Empresas criticam ampliação de poderes do Cade e se unem à oposição para barrar projeto de regulação econômica das plataformas digitais.
Às vésperas da aguardada reunião entre Luiz Inácio Lula da Silva e Donald Trump, marcada para o próximo domingo (26), na Malásia, o clima entre o governo brasileiro e as big techs ficou ainda mais tenso. As gigantes de tecnologia, entre elas Google, Meta, TikTok, Uber, Amazon e Kwai, criticaram duramente a proposta enviada pelo Palácio do Planalto ao Congresso que amplia o poder de regulação econômica sobre plataformas digitais.
Governo quer ampliar poder do Cade
O projeto de lei, elaborado pelo Ministério da Fazenda e em tramitação na Câmara dos Deputados, propõe a criação de uma superintendência no Conselho Administrativo de Defesa Econômica (Cade) para monitorar práticas anticompetitivas e impor medidas imediatas contra plataformas consideradas de “relevância sistêmica”.
Na prática, empresas com faturamento global acima de R$ 50 bilhões ou R$ 5 bilhões no Brasil poderiam ser enquadradas sob regras mais rígidas. O objetivo, segundo o governo, é assegurar concorrência justa e coibir abusos de poder econômico no ambiente digital.
Mas, para as big techs, a proposta é excessiva. “O Cade vira praticamente um conselho de administração das plataformas”, afirmou Felipe França, diretor-executivo do Conselho Digital, à CNN Brasil. As empresas alegam que o modelo, inspirado na legislação europeia, já demonstrou limitações e efeitos negativos sobre a inovação e o investimento em tecnologia.
Oposição também se mobiliza contra o texto
A resistência ao projeto não vem apenas das empresas. No Congresso, a oposição também tem criticado a proposta, classificando-a como uma tentativa de controle político sobre as plataformas.
A líder da minoria na Câmara, Carol de Toni (PL-SC), apresentou um pedido para que o texto seja analisado por uma comissão especial, evitando a tramitação em regime de urgência. “O governo tem um interesse enorme em regulamentar as redes sociais. Não aceitaremos votações atropeladas e sem o devido debate”, afirmou a deputada.
O presidente da Câmara, Hugo Motta (Republicanos-PB), já designou o deputado Aliel Machado (PV-PR) como relator da matéria, mas ainda não deu andamento à tramitação.
Relações delicadas com os Estados Unidos
O debate sobre regulação digital ocorre em um momento de tensões diplomáticas entre Brasil e Estados Unidos.
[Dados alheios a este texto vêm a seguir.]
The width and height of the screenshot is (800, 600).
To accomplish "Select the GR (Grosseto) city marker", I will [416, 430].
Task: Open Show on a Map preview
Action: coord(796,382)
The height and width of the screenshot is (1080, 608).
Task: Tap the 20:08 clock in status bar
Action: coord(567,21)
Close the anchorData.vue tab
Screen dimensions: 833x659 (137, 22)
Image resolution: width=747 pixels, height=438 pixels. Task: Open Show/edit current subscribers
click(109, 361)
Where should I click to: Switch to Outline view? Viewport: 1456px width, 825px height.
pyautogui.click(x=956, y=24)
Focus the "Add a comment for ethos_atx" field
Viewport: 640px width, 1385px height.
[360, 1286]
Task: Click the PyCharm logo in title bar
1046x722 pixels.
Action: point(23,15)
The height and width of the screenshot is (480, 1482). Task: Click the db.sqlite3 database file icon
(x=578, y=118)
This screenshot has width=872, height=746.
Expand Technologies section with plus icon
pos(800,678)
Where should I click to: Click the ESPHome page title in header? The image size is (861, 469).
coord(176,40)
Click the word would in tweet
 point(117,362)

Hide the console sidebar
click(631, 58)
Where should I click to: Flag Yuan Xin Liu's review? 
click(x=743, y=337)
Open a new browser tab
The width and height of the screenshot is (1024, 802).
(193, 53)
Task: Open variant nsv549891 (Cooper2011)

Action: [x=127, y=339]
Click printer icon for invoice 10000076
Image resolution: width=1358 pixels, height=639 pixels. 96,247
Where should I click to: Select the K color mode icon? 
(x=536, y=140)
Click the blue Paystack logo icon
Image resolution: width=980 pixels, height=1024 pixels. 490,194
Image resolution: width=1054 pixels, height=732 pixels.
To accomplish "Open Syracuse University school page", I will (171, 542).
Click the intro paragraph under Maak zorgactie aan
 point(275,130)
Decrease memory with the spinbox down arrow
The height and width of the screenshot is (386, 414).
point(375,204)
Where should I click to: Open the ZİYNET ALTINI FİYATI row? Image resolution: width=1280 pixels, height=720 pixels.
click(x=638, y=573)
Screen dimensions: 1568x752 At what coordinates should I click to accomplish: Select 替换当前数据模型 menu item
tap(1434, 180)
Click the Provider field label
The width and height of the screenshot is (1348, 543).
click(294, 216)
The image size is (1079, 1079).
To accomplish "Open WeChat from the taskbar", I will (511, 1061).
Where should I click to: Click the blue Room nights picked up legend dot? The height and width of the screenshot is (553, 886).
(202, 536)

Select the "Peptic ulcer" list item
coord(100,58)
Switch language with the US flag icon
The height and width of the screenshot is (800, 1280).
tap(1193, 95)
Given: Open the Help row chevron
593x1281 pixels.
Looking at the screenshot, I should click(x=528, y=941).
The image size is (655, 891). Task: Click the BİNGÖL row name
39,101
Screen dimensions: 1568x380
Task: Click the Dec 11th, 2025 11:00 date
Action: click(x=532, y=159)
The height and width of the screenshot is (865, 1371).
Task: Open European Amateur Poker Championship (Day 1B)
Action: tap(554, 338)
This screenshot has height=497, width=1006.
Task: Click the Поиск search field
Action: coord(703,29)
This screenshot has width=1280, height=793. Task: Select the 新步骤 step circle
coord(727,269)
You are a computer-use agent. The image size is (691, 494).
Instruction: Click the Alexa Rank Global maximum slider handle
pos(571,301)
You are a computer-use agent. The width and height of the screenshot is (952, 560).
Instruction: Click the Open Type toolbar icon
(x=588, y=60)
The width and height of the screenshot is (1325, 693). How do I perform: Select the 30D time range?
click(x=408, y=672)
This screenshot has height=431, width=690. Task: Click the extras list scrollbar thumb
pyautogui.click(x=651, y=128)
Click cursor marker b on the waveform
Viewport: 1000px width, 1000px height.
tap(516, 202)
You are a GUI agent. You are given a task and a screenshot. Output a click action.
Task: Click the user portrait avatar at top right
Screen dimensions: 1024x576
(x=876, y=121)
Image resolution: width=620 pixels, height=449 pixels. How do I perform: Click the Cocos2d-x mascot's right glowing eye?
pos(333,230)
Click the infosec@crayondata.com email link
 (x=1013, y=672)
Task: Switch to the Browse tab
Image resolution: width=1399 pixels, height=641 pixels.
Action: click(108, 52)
Trump tem usado o tema como arma política e chegou a citar, em carta enviada em julho, o que chamou de “caça às bruxas” contra Jair Bolsonaro e a imposição de uma sobretaxa de 50% aos produtos brasileiros em resposta ao que classificou como “ataques às empresas americanas”.
A aproximação entre Lula e Trump no próximo encontro é vista como tentativa de reduzir as rusgas comerciais e amenizar o impacto do tarifaço. Nos bastidores, o governo brasileiro tem conduzido o projeto de regulação com cautela, temendo que o avanço da proposta possa comprometer o diálogo com Washington.
Um embate que vai além da economia
O embate entre governo, Congresso e big techs reflete mais do que uma disputa econômica: trata-se de uma batalha por poder, influência e soberania digital.
Enquanto o Planalto defende a necessidade de regras mais justas no ambiente virtual, as empresas alertam para o risco de um Estado controlador e de uma censura disfarçada.
O desfecho desse impasse, especialmente às vésperas da reunião Lula-Trump, pode redefinir os rumos da política digital brasileira e o tom das relações com os Estados Unidos nos próximos meses.